YOUR INSTRUCTIONS ▸ Rewrite the rows below with every "screenshot" changed to "screen capture" and all other text kept the same. Omit the pictures.

[Pointing data for screenshots]
--- begin ---
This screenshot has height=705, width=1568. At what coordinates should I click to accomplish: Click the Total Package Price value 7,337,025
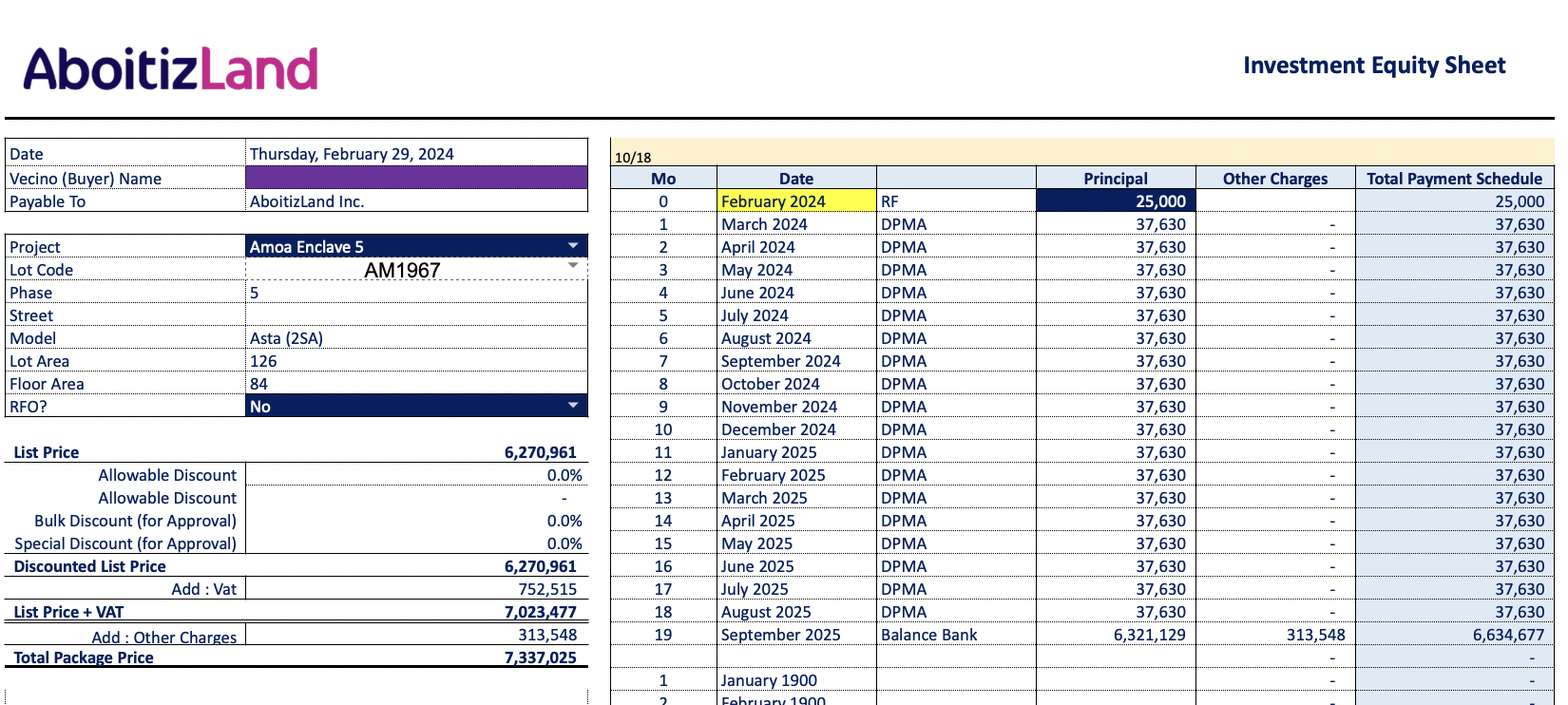point(540,657)
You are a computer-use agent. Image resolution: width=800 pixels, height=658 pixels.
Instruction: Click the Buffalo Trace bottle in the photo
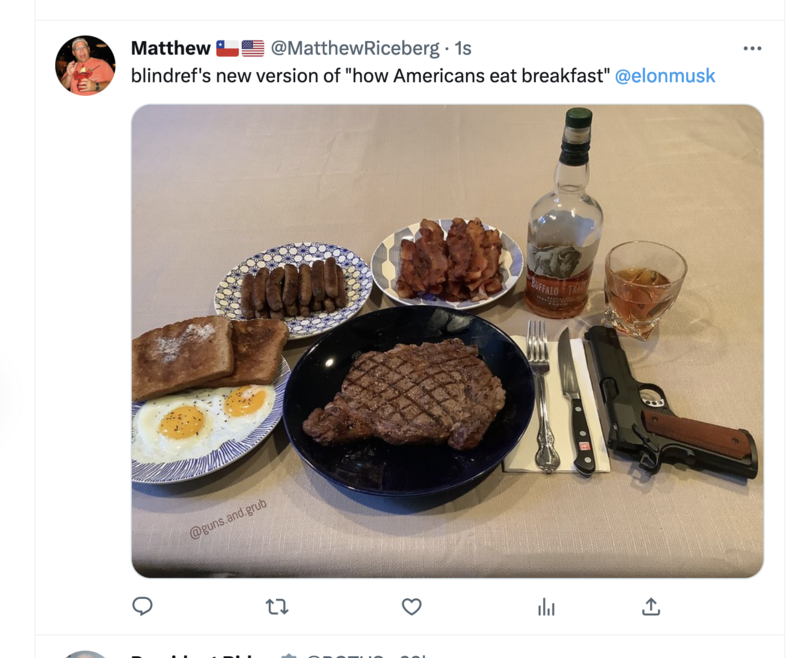point(564,213)
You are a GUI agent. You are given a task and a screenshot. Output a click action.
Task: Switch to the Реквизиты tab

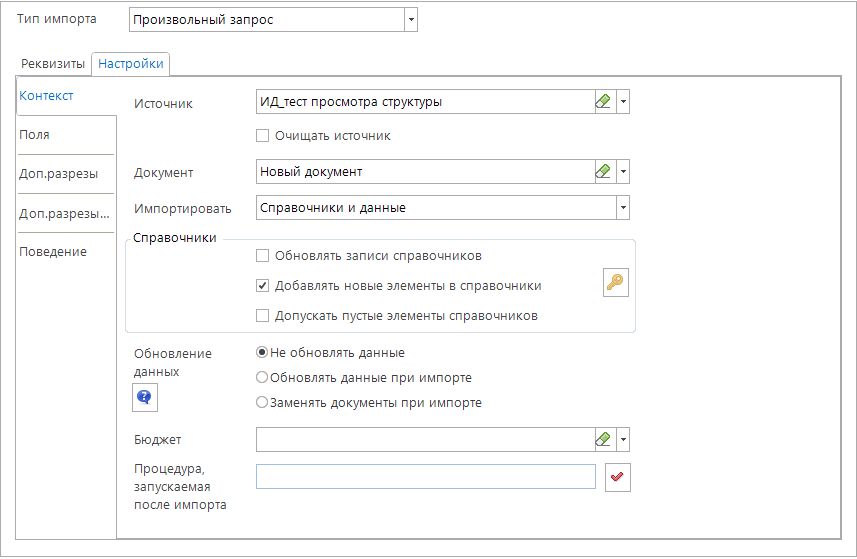[53, 63]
--- end ---
RESULT OF THIS EXERCISE ▸
This screen capture has height=705, width=1568. At what coordinates should I click to accomplish: Click the Total Package Price value 7,337,025
point(540,657)
You are a computer-use agent. Image resolution: width=800 pixels, height=658 pixels.
Instruction: Click the Buffalo Trace bottle in the photo
point(564,213)
You are a GUI agent. You are given a task and a screen capture. Output a click action.
Task: Switch to the Реквизиты tab

[53, 63]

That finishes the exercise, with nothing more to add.